[Supplied material]

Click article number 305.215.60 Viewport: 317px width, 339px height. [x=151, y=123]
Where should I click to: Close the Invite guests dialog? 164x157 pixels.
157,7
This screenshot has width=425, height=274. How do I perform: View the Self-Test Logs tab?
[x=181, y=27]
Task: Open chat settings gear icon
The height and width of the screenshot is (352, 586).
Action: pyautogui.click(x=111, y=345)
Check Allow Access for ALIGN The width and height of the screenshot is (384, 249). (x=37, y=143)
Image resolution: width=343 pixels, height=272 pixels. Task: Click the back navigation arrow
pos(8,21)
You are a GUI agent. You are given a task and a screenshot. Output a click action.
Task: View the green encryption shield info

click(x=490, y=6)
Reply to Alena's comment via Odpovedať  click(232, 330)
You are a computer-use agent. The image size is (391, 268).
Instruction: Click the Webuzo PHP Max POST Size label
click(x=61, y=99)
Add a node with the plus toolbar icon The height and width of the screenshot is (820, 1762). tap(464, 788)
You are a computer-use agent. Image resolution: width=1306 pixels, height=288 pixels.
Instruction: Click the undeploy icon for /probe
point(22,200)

[/Supplied material]
[Supplied material]

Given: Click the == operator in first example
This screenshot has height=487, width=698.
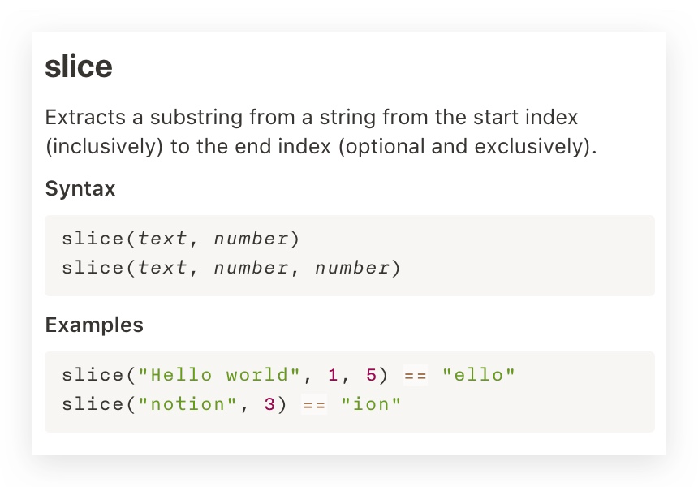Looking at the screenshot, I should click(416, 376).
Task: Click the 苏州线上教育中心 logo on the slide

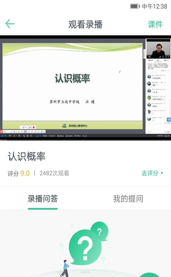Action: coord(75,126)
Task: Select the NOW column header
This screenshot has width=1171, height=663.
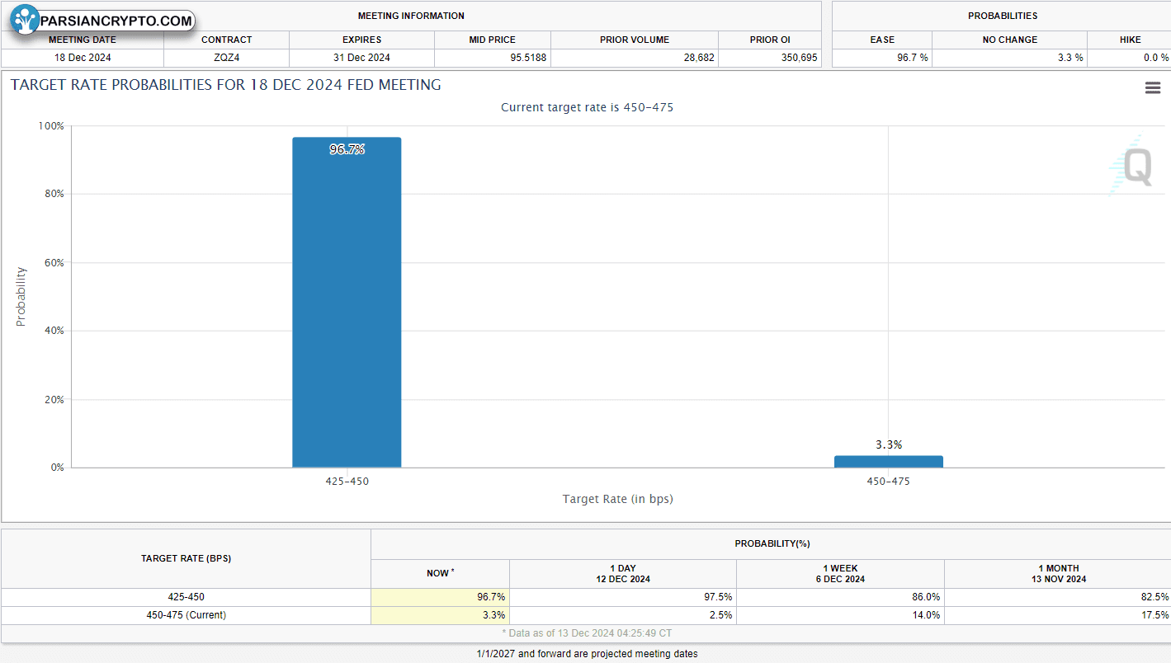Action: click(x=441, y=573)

[/Supplied material]

- Required work -
The lines to return are those holding the string "agent" anywhere in the listing above.

- Task result -
You are a GUI agent. You are given a task and a screenshot. Output a click action.
You are a computer-use agent. The image size is (391, 268).
You are a computer-use agent. Image resolution: width=1306 pixels, height=288 pixels.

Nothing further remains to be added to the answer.